At a press conference on Thursday, ECB President Christine Lagarde said she expects a strong rebound in economic activity across the continent as the pace of Covid-19 vaccines picks up and shops and restaurants reopen.
However, he warned that the region’s economic recovery lags behind that of the United States, with more than one European in seven still unemployed or on leave from work. US inflation rose to 5% in May on an annual basis, the highest annual inflation rate in nearly 13 years, compared to just 2% in the eurozone.
The US and the euro area “start from a completely different basis, the fiscal stimulus [programs] they are of different magnitude, ”and inflationary pressures are“ of a completely different magnitude, ”Lagarde said.
While the US economy may have already outgrown its pre-pandemic size, the eurozone is not expected to regain ground lost to the pandemic until next year.
The ECB said in a statement that it will keep its key interest rate at minus 0.5% and continue to buy eurozone debt under an emergency bond purchase program of 1.85 trillion euros, equivalent to 2.2 trillion dollars, until at least March 2022. buy those bonds at a “significantly higher rate” than during the first months of this year, repeating a promise made in March.
The move had been highly anticipated and created few ripples in financial markets. The yield on the Italian 10-year debt fell to 0.750% from 0.776% on Wednesday, while the yield on the Greek equivalent fell to 0.808% from 0.833%.
Lagarde said ECB officials had not yet discussed reducing their bond purchases, saying such considerations were premature. By contrast, Federal Reserve officials have recently signaled that they are preparing to think about reducing central bank stimulus at a policy meeting on June 15-16.
Any divergence between the ECB and the Fed should help keep the euro low against the dollar and support European businesses as they emerge from the crisis.
“Other central banks are constrained by the Fed,” said Stefan Gerlach, former deputy governor of Ireland’s central bank. “If the ECB decides to tighten monetary policy before the Fed, for example, the euro will rise immediately against the dollar, which hurts Europe’s exports.”

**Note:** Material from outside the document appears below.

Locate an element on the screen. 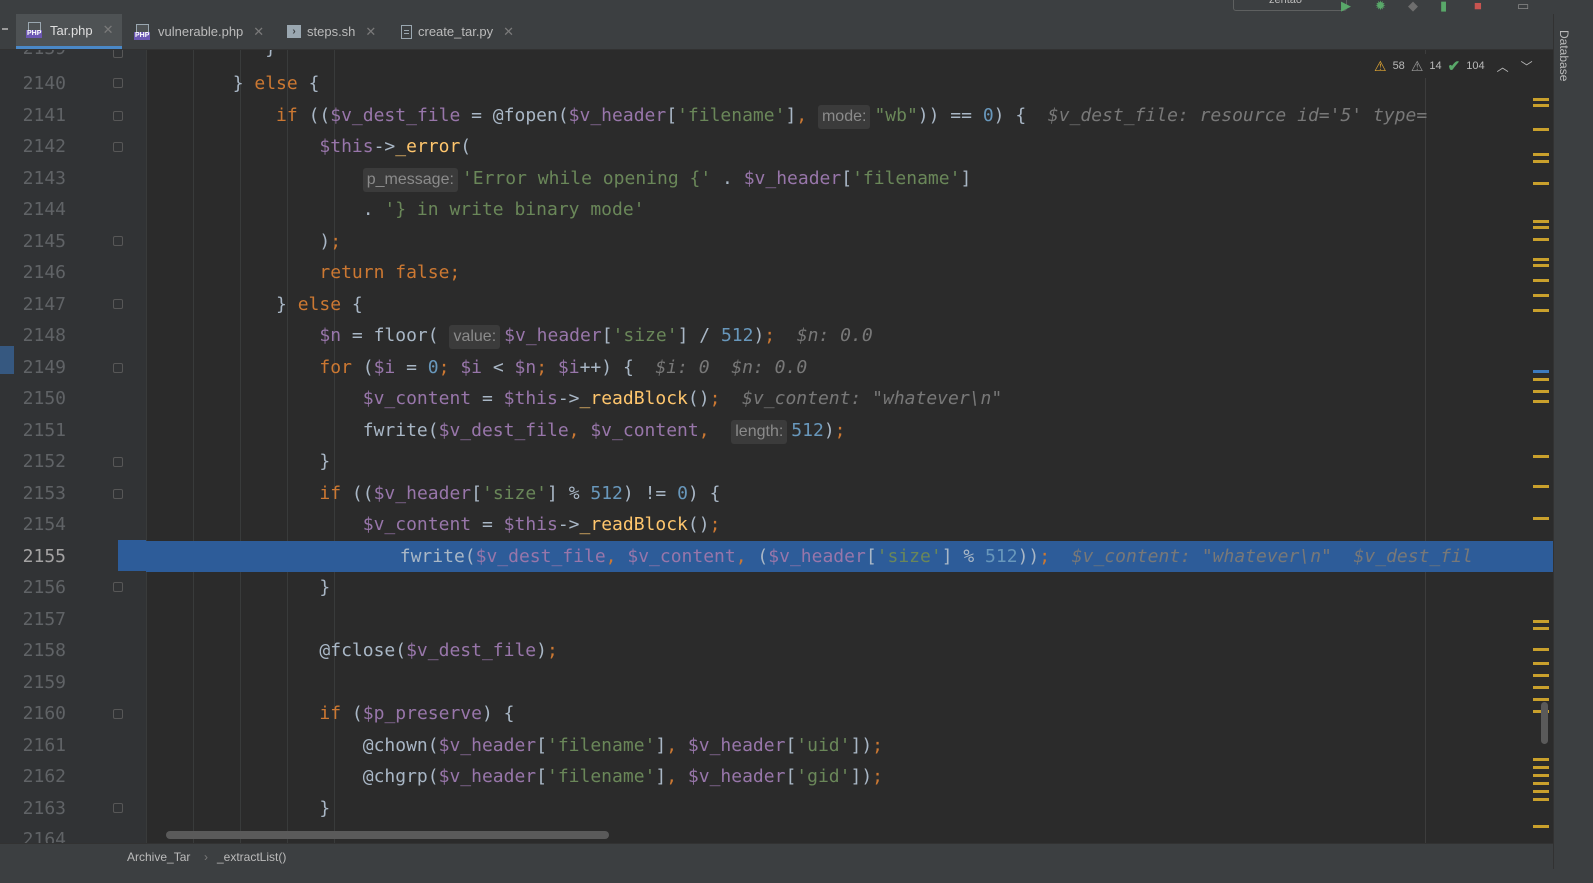  profile-icon: ▮ is located at coordinates (1444, 7).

However, with the eurozone’s recovery picking up pace, some analysts said the ECB may be waiting too long to adjust its policy mix to better economic news.

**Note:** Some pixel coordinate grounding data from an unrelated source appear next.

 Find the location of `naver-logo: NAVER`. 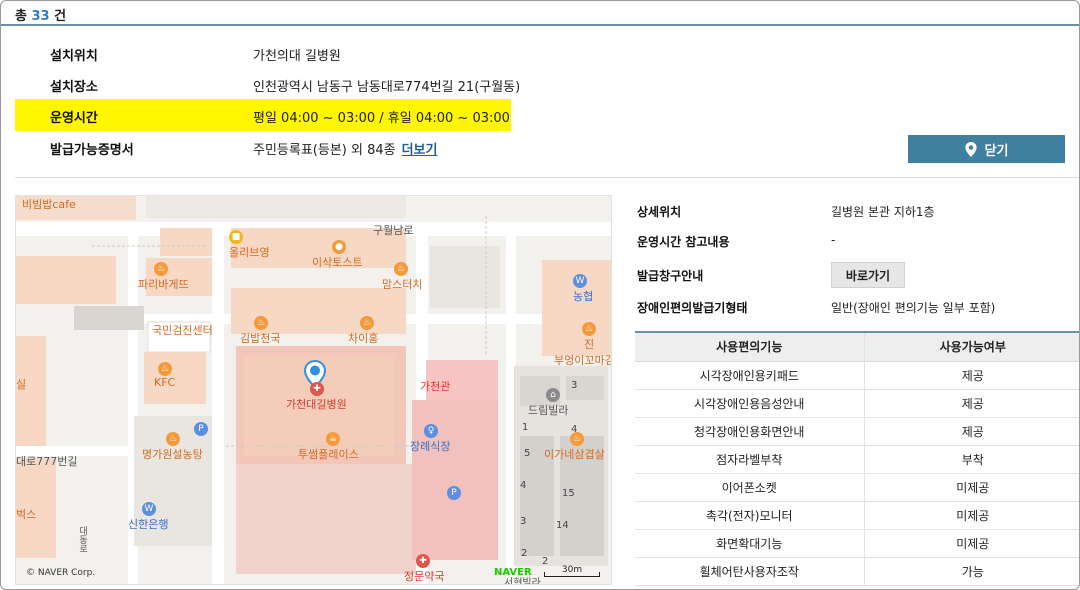

naver-logo: NAVER is located at coordinates (513, 572).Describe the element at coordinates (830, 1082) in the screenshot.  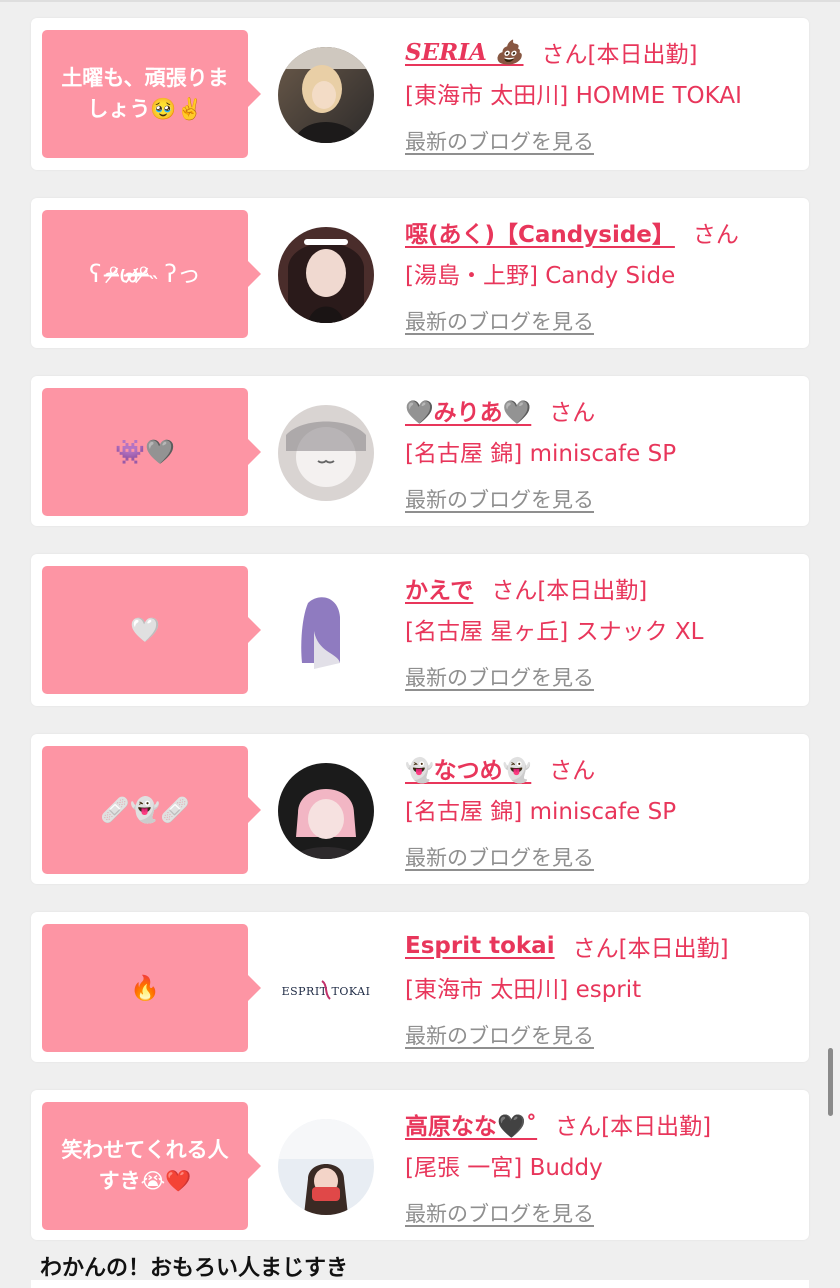
I see `scrollbar-thumb` at that location.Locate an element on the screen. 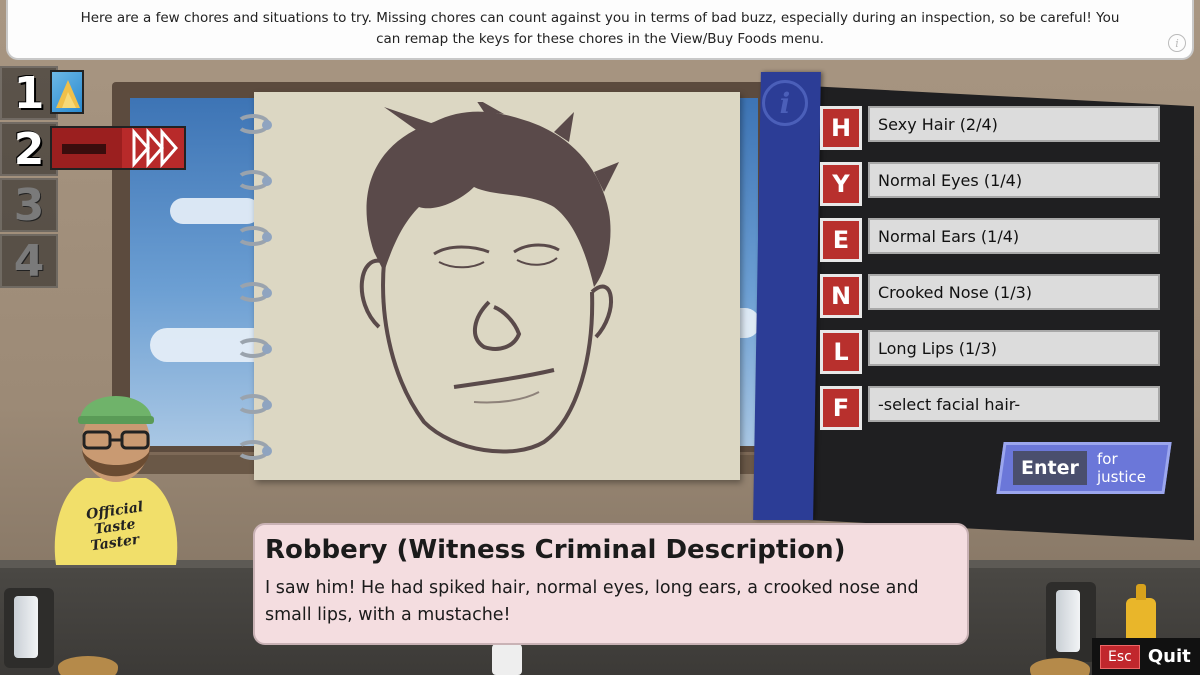  option-eyes: Y Normal Eyes (1/4) is located at coordinates (995, 183).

“The longer the bank keeps its foot on the gas even after the economy has accelerated, the more difficult it will be for the ECB to engineer a smooth exit later on,” said Holger Schmieding, chief economist at Berenberg Bank.

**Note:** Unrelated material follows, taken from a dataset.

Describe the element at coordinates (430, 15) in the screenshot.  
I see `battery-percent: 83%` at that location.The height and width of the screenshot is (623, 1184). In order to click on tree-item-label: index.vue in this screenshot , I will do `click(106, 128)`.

The ECB said on Thursday that it expects the eurozone economy to grow 4.6% this year and 4.7% next year, compared with forecasts for growth of 4% and 4.1%, respectively. in March. It expects inflation to reach 1.9% this year and 1.5% next year, above previous forecasts of 1.5% and 1.2%, respectively.
Analysts said the ECB would likely need to change course in the coming months and reveal plans to reduce its bond purchases to prevent the economy from overheating. That could happen after policy meetings in September or December, they said.
A sharp rise in commodity prices over the past year is fueling concern among investors that inflation could rise more durably, driving up market interest rates and triggering big swings in commodity prices. assets and capital flows globally.
However, the ECB is likely to be wary of reducing its stimulus before presenting the results of a one-year review of its monetary policy strategy, which is expected in the fall and could alter the bank’s inflation target, analysts said. If the ECB were to raise its inflation target to 2% from just below 2% after the review, for example, that would require additional stimulus.
The ECB might also want to avoid signaling its next move until after Federal Reserve Chairman Jerome Powell speaks more explicitly about reducing central bank asset purchases, which analysts say could happen during the Symposium. Jackson Hole Cheap as of Aug 26.
“It’s easier for the ECB to follow than to lead” the Federal Reserve, said Marchel Alexandrovich, an economist at Jefferies in London.